An increasing number of children in need of individualized education plans (IEPs) are now joining their peers in regular classrooms. Policies of separation and isolation are being replaced with those of mainstreaming and inclusion. While this shift has the benefits of improved academic performance, socialization and self-esteem, it does pose challenges.
With integration comes the need for support from aides, a variety of spaces to accommodate different learning styles, and design considerations traditionally only found in special education rooms. They may not be able to participate in every class, but designing general classrooms to support students with special learning requirements allows them to join their peers whenever possible. This benefits all students as they learn to interact with one another, develop empathy, and discover ways to positively integrate into the classroom and the world.
Specialty design previously incorporated into isolated classrooms actually benefits all students – not just those in special education or talented and gifted programs. Here are some design considerations previously reserved for children with IEPs that are now being incorporated throughout all areas of public schools:
Functional Learning Spaces
Classrooms are being redesigned for improved flexibility to accommodate different learning styles. This goes beyond wider doorways and desks that allow wheelchair accessibility.
Movable furniture and partitions help students come together as a large group, break into small groups, or engage in one-on-one, distraction-free learning. A reconfigurable classroom lets students receive different levels of instruction within one space to improve feelings of inclusion for those with special needs, as well as for students in talented and gifted programs.
Flexible classroom designs also allow teachers and paraprofessionals to move around easily and create pathways so they can walk to each student’s desk without obstruction.
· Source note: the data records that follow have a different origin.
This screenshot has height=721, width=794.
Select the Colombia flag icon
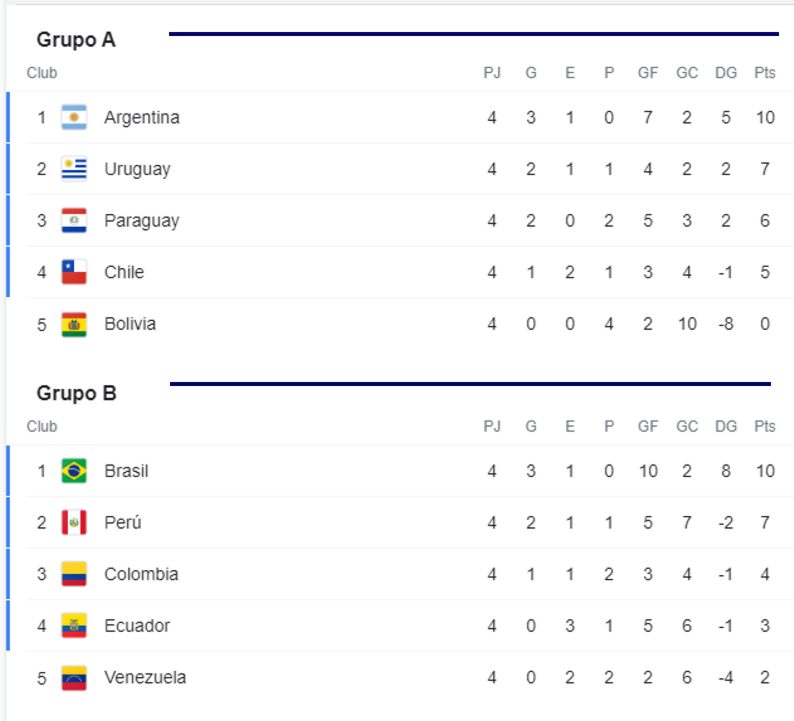pos(74,574)
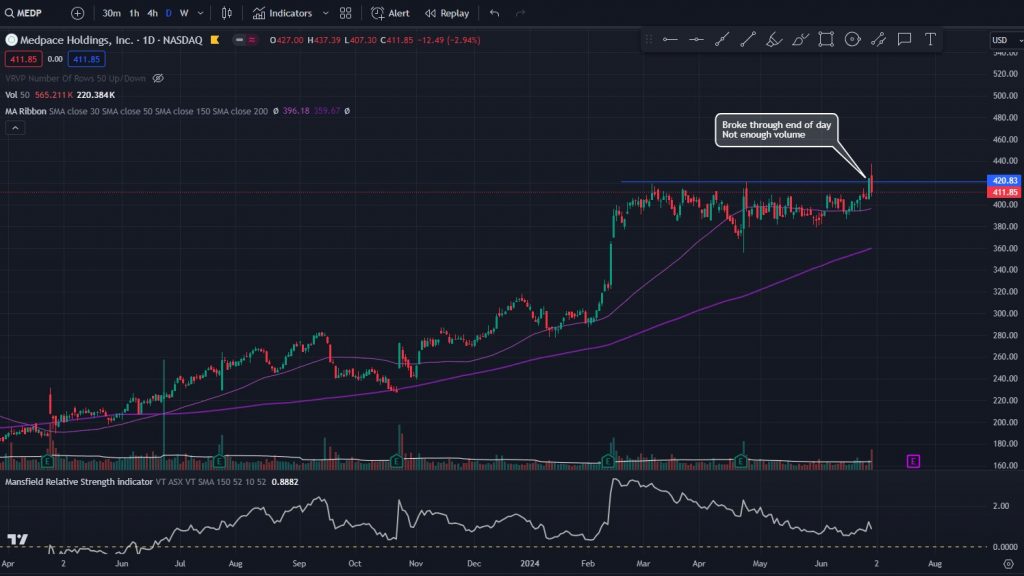Screen dimensions: 1024x576
Task: Select the text tool in drawing toolbar
Action: pyautogui.click(x=930, y=39)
Studies show that children with autism suffer from headaches and behavioral issues induced by fluorescent lighting (due to humming and flickering) – but this problem isn’t reserved for students with special needs. Kids at all learning levels can suffer from these types of headaches.
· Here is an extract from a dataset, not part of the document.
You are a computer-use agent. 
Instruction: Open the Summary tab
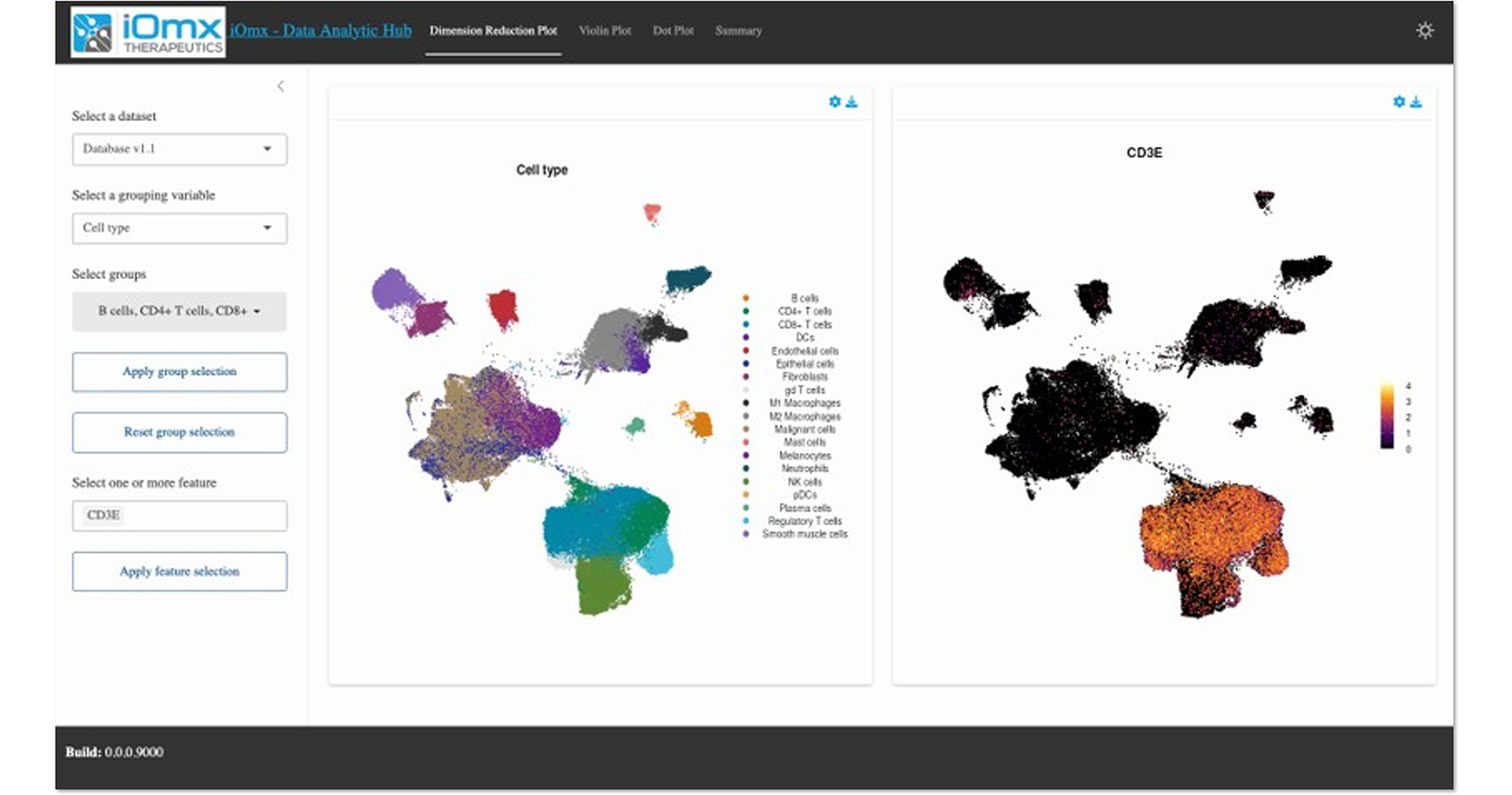[738, 30]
Instead of using fluorescent lighting in classrooms, hallways, and cafeterias, consider an alternative. Possible solutions may include light filters, which reduce flickering and harsh lighting levels, or retrofitting lighting fixtures with LEDs.
Innovation in lighting design is taking it beyond intensity and color tone. When you combine these typical lighting attributes with the natural patterns of the human body, the way it reacts to daylighting and the emotion that lighting and color can draw from people, you start to create a new learning environment. SchoolVision, developed by Phillips, lets teachers choose between different settings; normal, focus, energy, and calm to improve the performance of the task at hand.
Children with mental, physical, and behavioral disabilities and disorders may require a very specific balance of color and visual stimulation so wall décor isn’t distracting; however, overstimulation due to color, clutter, and furniture can distract all types of students.
Simple, uncluttered environments are appropriate for most children. Consider creating a standard that teachers can follow when it comes to appropriately decorating walls and bulletin boards. Select just a few calming colors to use on walls and floors throughout classrooms.
Noise is a significant distraction in school settings. Whether loud, abrupt, barely audible, or constant, noise proves to make students pause or stop entirely. Many design considerations can be incorporated to minimize sound distractions.
The doors can have sound seals and the demising walls can have a high level of sound attenuation to prevent noise from adjacent classrooms and corridors. Inclusion of sound attenuators and silencers in mechanical systems can further reduce ambient noise. White noise can be used to decrease the barely audible sensory noise.
Abrupt bells and tones broadcast throughout the school to indicate class changes can also disrupt and alarm children with special education needs. However, these sounds are often alarming for children in general. Sound absorbing materials in the room, such as fabric faced bulletin boards and carpet, reduce noise and limit the echo of loud noises. Configuration of the space can accommodate for proper reverberation times, allowing speech to be understood at conversational levels. By reducing volume and making sound less intrusive, unnecessary stress can be avoided.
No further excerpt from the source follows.